Source data
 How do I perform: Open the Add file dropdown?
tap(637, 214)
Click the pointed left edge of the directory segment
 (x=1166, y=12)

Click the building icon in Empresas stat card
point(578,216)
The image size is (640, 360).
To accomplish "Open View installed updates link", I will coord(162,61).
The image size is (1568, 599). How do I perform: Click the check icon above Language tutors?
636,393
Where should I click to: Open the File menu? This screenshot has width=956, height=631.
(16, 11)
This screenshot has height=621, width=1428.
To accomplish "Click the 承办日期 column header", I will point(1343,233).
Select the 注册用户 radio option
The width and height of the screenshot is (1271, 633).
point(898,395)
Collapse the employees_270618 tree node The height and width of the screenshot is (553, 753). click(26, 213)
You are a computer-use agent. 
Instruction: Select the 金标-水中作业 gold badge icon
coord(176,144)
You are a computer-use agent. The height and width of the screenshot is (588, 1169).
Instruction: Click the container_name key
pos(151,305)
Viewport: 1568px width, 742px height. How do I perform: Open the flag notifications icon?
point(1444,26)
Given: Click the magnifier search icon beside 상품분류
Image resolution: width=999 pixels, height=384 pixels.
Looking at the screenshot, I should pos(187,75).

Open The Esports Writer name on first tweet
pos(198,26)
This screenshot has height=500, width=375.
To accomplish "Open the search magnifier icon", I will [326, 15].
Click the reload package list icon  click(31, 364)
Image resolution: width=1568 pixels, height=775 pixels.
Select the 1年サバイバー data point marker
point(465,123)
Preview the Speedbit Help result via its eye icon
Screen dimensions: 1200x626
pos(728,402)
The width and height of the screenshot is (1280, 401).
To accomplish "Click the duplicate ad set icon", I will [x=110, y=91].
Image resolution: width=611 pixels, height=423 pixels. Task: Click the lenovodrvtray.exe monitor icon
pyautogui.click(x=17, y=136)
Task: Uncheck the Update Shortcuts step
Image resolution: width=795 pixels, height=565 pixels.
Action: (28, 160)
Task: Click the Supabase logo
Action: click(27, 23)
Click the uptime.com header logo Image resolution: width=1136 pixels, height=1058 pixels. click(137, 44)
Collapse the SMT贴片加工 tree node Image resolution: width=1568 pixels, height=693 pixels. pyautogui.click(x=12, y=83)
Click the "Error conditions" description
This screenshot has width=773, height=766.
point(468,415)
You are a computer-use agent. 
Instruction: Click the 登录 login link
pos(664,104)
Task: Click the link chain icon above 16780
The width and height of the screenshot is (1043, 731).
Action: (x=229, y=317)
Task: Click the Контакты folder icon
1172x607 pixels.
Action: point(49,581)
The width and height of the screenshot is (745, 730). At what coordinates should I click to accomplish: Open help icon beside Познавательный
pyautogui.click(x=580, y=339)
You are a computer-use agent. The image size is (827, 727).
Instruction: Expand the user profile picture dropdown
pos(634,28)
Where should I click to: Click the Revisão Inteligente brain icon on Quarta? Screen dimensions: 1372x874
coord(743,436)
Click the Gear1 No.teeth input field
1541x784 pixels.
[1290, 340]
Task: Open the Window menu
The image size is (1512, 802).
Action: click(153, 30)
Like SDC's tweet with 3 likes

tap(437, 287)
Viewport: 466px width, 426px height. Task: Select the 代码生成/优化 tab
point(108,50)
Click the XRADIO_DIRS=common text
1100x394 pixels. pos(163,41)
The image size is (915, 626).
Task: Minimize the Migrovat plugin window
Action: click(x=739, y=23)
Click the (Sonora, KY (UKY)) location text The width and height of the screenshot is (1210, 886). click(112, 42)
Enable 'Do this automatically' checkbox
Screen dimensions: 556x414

* Work required *
Among the entries, how many lines hold the string "computer"? Answer with a bare number.

* Completed task *
4